I just don't get it. I'm very glad to have him; the most important thing's that I'm really into him as a person and all of that, there's definitely fantastic chemistry, better then the sort most other people have I suppose but sometimes I really just don't get it.
I suppose the thing that could really upset me would be saying that I was wrong, punishing me for it, and punishing yourself while doing it. You know. Like Catherine Earnshaw in Wuthering Heights. Terribly depressing book; silly, immature mains, don't you think. I wish he wouldn't do it any more, but I suppose it's all been so fast, and I am terribly unpredictable. But we all learn. Besides, if I were predictable, what fun would that be? I couldn't live with myself then. He'll never have to worry about me becoming too boring. Two days of not feeling inspired, and I felt myself thinking in my class today how nice it would be if we could just choose to die painlessly when we wanted.

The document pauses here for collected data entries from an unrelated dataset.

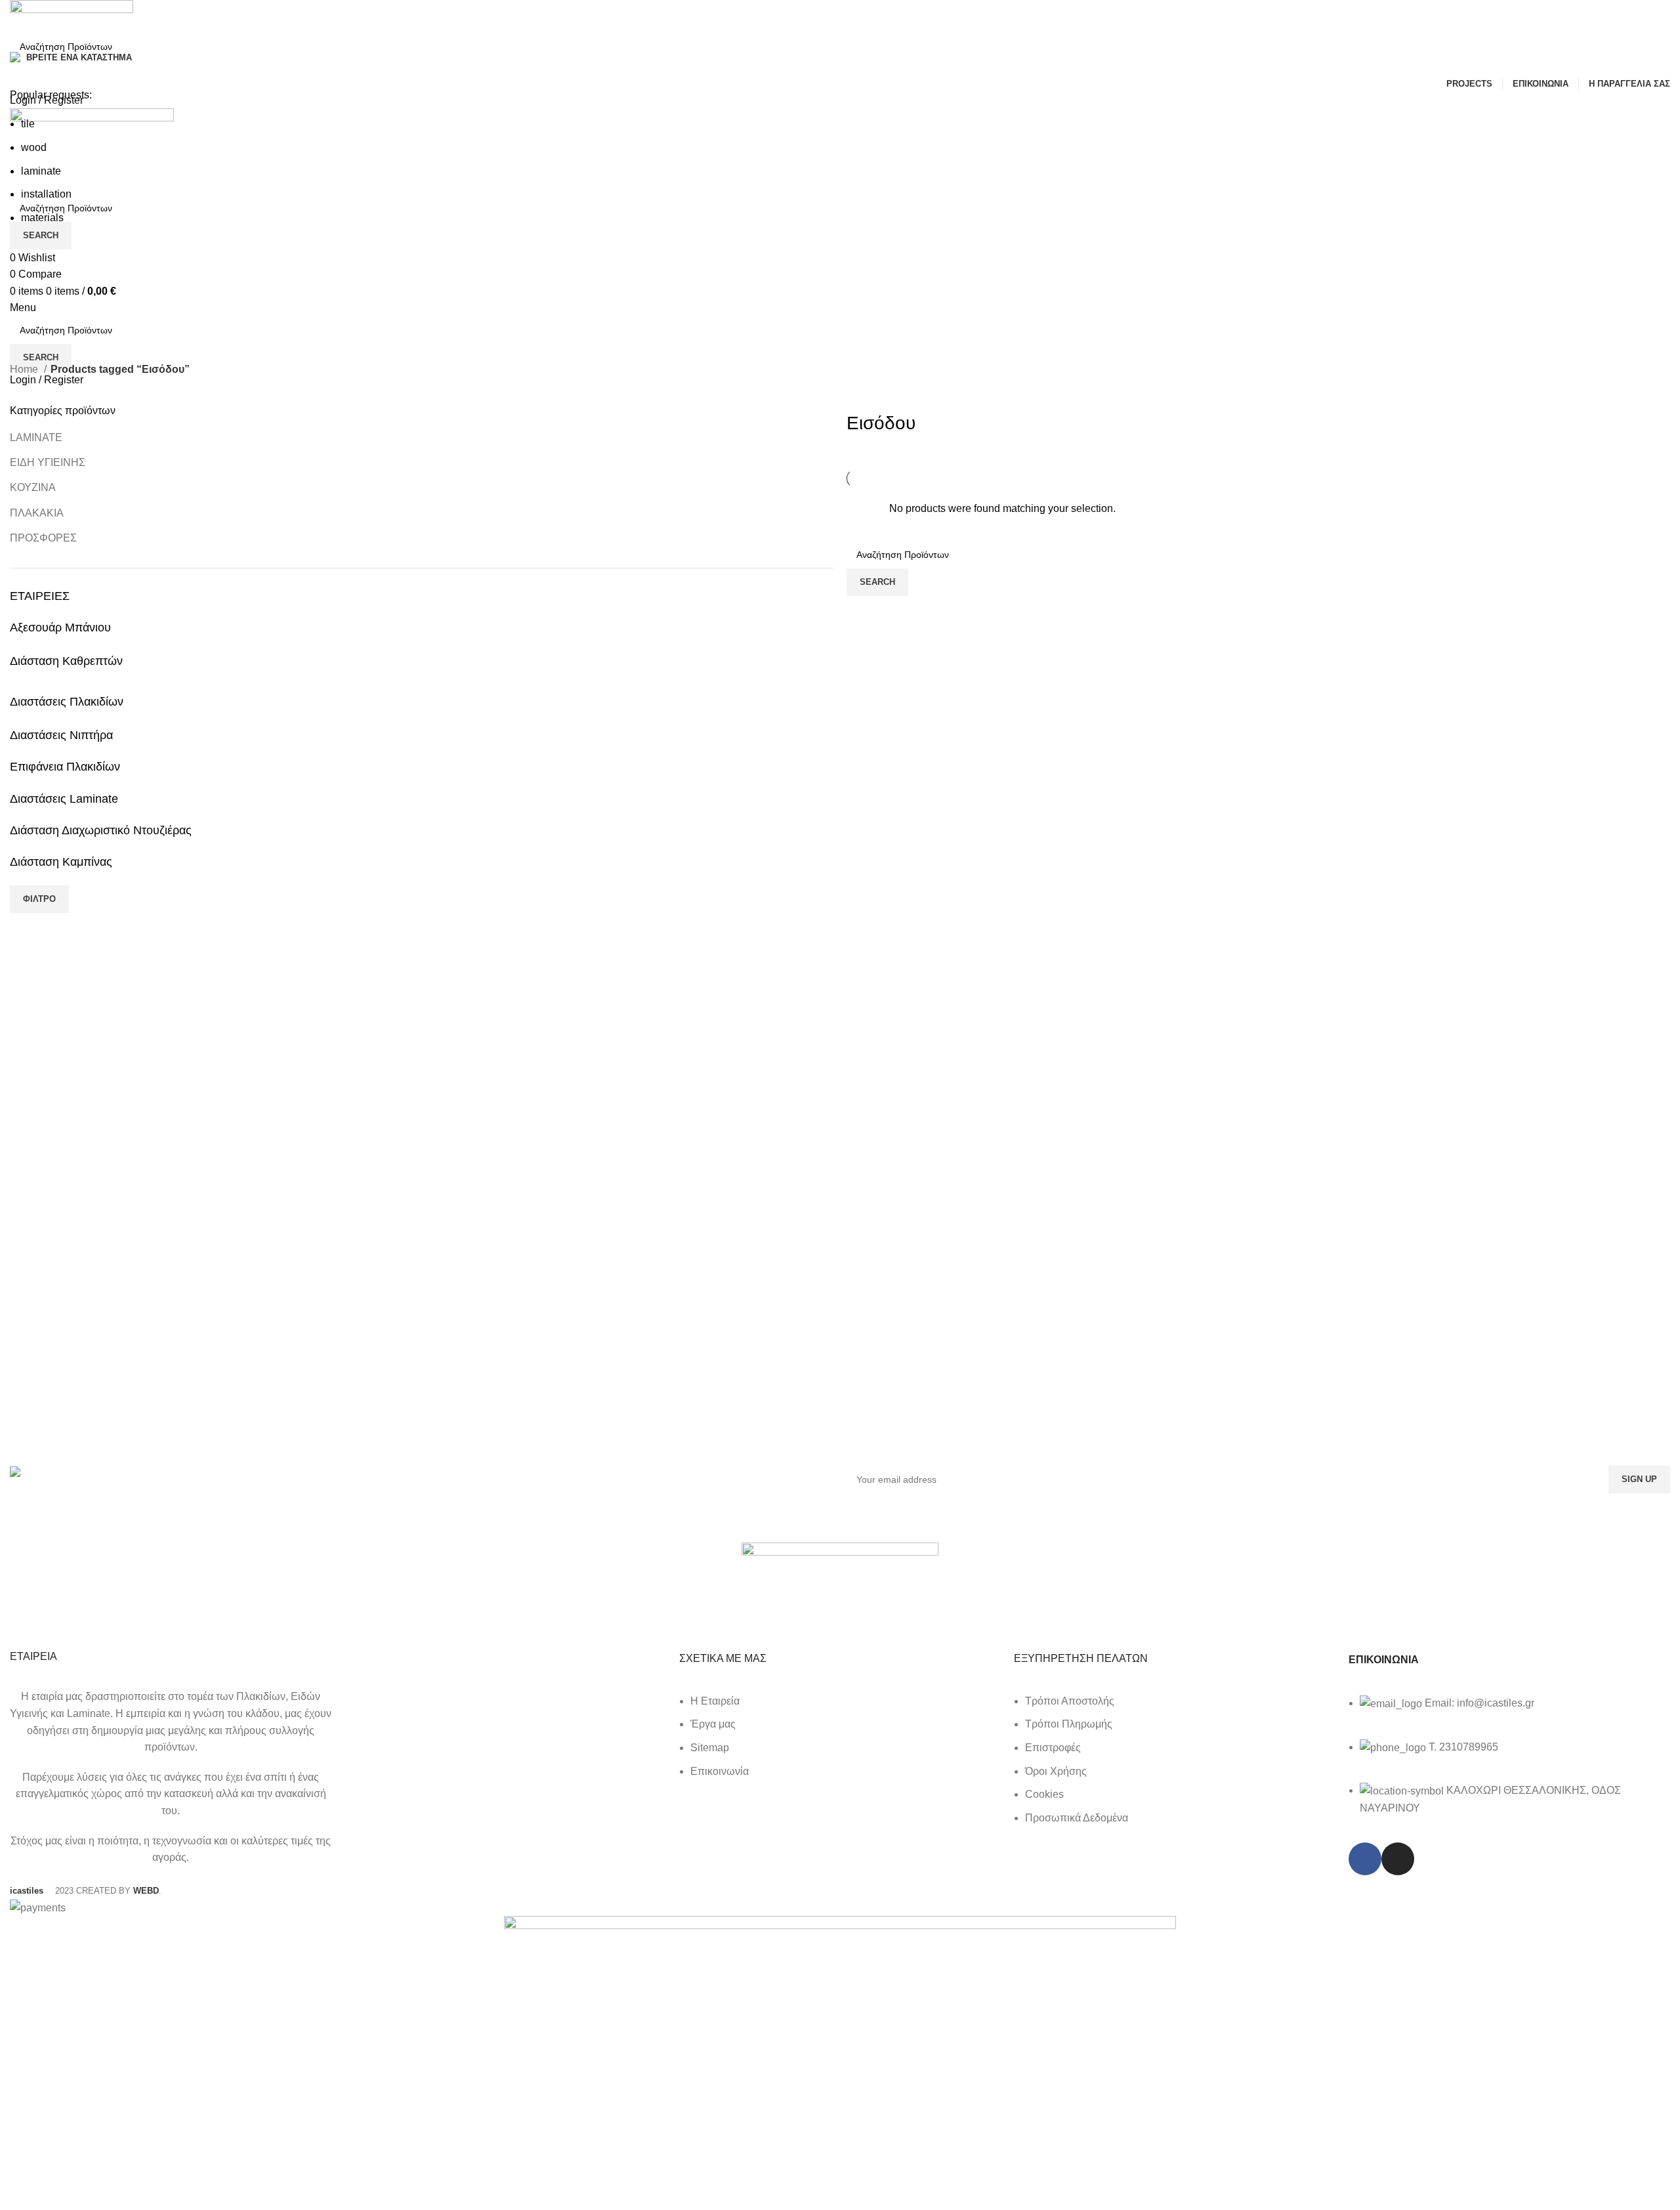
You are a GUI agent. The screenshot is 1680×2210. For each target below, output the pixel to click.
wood (34, 147)
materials (42, 217)
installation (46, 194)
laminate (41, 171)
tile (28, 123)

Why are we still alive for anyway, what was the point of it. Would it make a difference if we died today, or tomorrow, or several decades later? If Paris Hilton had died as a baby, who's to say someone else wouldn't make a better 'heiress' ?
I love him, but I cannot bear this constant worrying about whether I've done something to make him feel less loved whenever I get angry on the phone on him, or don't manage to talk to him because of school, or whatever. But things like that work themselves out eventually I suppose. We'll just have to do what we feel is right. And the moment that stops happening, and what is right isn't what we feel is right, then that's that I suppose.
Love is a great thing while it's happening, and it's worth to cling onto some people and some things. Reciprocated attachment can be a very satisfying feeling, but you've only got one lifetime to lead. You've only got one Today, one Now. Love is weighty, and maybe many people see it differently, but I grew up in a life that treated it very lightly. There was no " I'll stick through it even if you treat me like shit" nonsense. And it's really better that way.
Better and more real.
Better, and more real because you're happier, no one takes advantage of anyone else, and if love is about being happy and about hope and about a sense of freedom, then it is more real. Depression is always mostly imagined and just a fucked up state of mind for most people, happiness is usually a real cause. Something good happens, and you're happy. The world for most of us is filled with more good things than bad ones, so certainly most depressions are just a fucked up state of mind.
Sidenotes :
Yay : because I won't have Maths tomorrow and Friday.
Also,
Boo : because I have to go to school this Saturday and for the next 2 consecutive months Saturdays' because the Education Ministry decided to bring forward the school holidays (so we have to replace the school days) and to start the school earlier next year. Meaning the only "self-pampering" time for me is only Sunday ?
Darren said "Wtf..tu la suruh go college dulu tak nak.."
Now I have to appreciate any given Sunday.